15. Two men A and B have equal number of daughters and A have 1 more son than B. Each son and daughter of A have 2 sons and 2 daughters and each son and daughter of B have 3 sons and 3 daughters. If A and B have equal number of grandchildren then find the number of sons of B.

a) 3 b) 4 c) 5 d) none of these.

Answer : d) none of these

Solution :
Let D be the number of daughters of A and B.
Let S be the number of sons of A.
Then S-1 be the number of sons of B.
Now, number of grandsons of A = 2S + 2D.
Number of granddaughters of A = 2S + 2D
Number of grand children of A = 2S + 2D + 2S + 2D = 4S + 4D.
Number of grandsons of B = 3(S-1) + 3D = 3S + 3D - 3
Number of granddaughters of B = 3(S-1) + 3D = 3S + 3D - 3
Number of grand children of A = 3S + 3D - 3 + 3S + 3D - 3 = 6S + 6D - 6
And, 4S + 4D = 6S + 6D - 6
2S + 2D = 6
S + D = 3
Then the possibilities of (S,D) are (1,2), (2,1), (0,3), (3,0)
We have to find the value of S-1.
S-1 cannot be a negative number, so (0,3) is not possible.
Therefore, possible S-1 values are 0,1,2.
Hence the answer is option d.

16. If Mr.X, Mr.Y and Mr.Z are three siblings and following three statements are true

1) Mr.X has one older brother and three younger sisters.
2) Mr.Y has two older brothers and two younger sisters
3) Mr.Z has three older brothers and one younger sister.
Then the least possible number of siblings in their family is:

a) 5 b) 6 d) 7 d) 8

Answer : b)6

Solution :
First, we need to think about X, Y and Z as who is the oldest among the three and who is the youngest among the three.
X has one older brother while Y has two. Therefore, X is older than Y. Similarly Y is older than Z. Therefore, among X,Y and Z
X is the oldest, Y is next and Z is the youngest.
X has an older brother and Z has a younger sister.
Try making a chart laying out all the three conditions given in question, and mark the gender of each known sibling.
Then, it is clear that X is male and Y is female.
 M M F M F F
 1st 2nd 3rd 4th 5th 6th
  X Y  Z
Based on the above chart, there should be at least 6 siblings.

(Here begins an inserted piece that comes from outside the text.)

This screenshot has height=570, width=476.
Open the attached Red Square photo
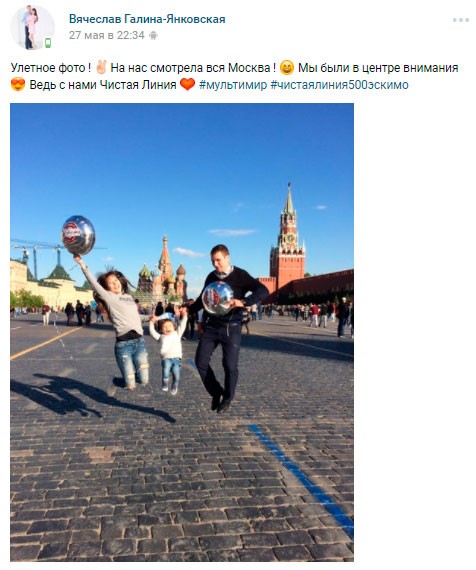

17. If A, B and C are triblet. A,C are males and B is female,

1) A & C say " We have 2 more brothers than the number of sisters"
2) B says " I have 2 more brothers than twice the sisters "
If the above two statements are true then the number of siblings in their family is:

a) 6 b) 12 c) 8 d) 9

Answer : b) 12

Solution :
Let g be the number of girls in the family.
Let b be the number of boys in the family.
Consider statement 1, A and C would have b-2 brothers (excluding them). This b-2 is equal to two more than the number of sisters they have.
Therefore, b-2 = g+2
Or, b-g = 4 -----(1)
Now, from statement 2, B would have g-1 sisters (excluding herself) and b brothers. She has 2 more brothers than twice the number of sisters.
Therefore, Twice the number of sisters = 2(g-1) which is equal to 2 + number of brothers.
Then we have, 2(g-1) + 2 = b
2g - 2 + 2 = b
b-2g = 0 -------(2)
Solving (1) and (2), we have g = 4 and b = 8.
Hence the number of siblings = 4+8 = 12.

18. Aravind and Bavya are friends.

1)Aravind's sister has thrice as many sisters of Bavya as brothers.
2)Aravind has 1 more brother than than that of Bavya
3)Twice Bavya's brother's sisters equals the number of boys in Aravind's family.
If the above all 3 statements are true then the number of brothers what Aravind has more than Bavya is:

a) 1 b) 2 c) 3 d) none of these

Answer : a) 1

Solution :
Let the number of boys in Aravind's family be a
Let the number of girls in Aravind's family be b
Let the number of boys in Bavya's family be c
Let the number of girls in Bavya's family be d.
consider statement 1, "Aravind's sister has thrice as many sisters of Bavya as brothers" :
Number of Bavya's sisters = d-1 (excluding her)
Thrice the Bavya's sisters = 3(d-1)
Aravind's sister has 'a' number of brothers.
Therefore, 3(d-1) = a
d-1 = a/3....(1)
Consider statement2,"Aravind has 1 more brother than that of Bavya" :
Number of Aravind's brothers = a-1
Number of Bavya's brother = c
Since, Aravind has 1 more brother than Bavya then a-1 = c+1
a-c = 2...(2)
Consider statement3,"Twice Bavya's brother's sisters equals the number of boys in Aravind's family"
The number of sisters of Bavya's brother = d
Number of boys in Aravind's family = a
Therefore 2d = a
Or d = a/2
Then, d-1 = a/2 - 1 ...(3)
Now, let us solve equations we obtained in previous steps :
From (1) and (3),
a/3 = a/2 - 1
a = 6
Put a value in (2), we have c = 4
Put a value in (3), we have d = 3
Therefore Aravind has a-1 = 6-1 = 5 brothers
And Bavya has c = 4 brothers.
Hence, Aravind has 1 more brother than Bavya.
Directions to solve:
Each of the questions given below consists of a statement and / or a and two statements numbered I and II given below it. You have to decide whether the data provided in the statement(s) is / are sufficient to answer the given question. Read both the statements and
Give answer (a) if the data in Statement I alone are sufficient to answer the question, while the data in Statement II alone are not sufficient to answer the question.
Give answer (b) if the data in Statement II alone are sufficient to answer the question, while the data in Statement I alone are not sufficient to answer the question.
Give answer (c) if the data either in Statement I or in Statement II alone are sufficient to answer the question.
Give answer (d) if the data even in both Statements I and II together are not sufficient to answer the question.
Give answer (e) if the data in both Statements I and II together are necessary to answer the question.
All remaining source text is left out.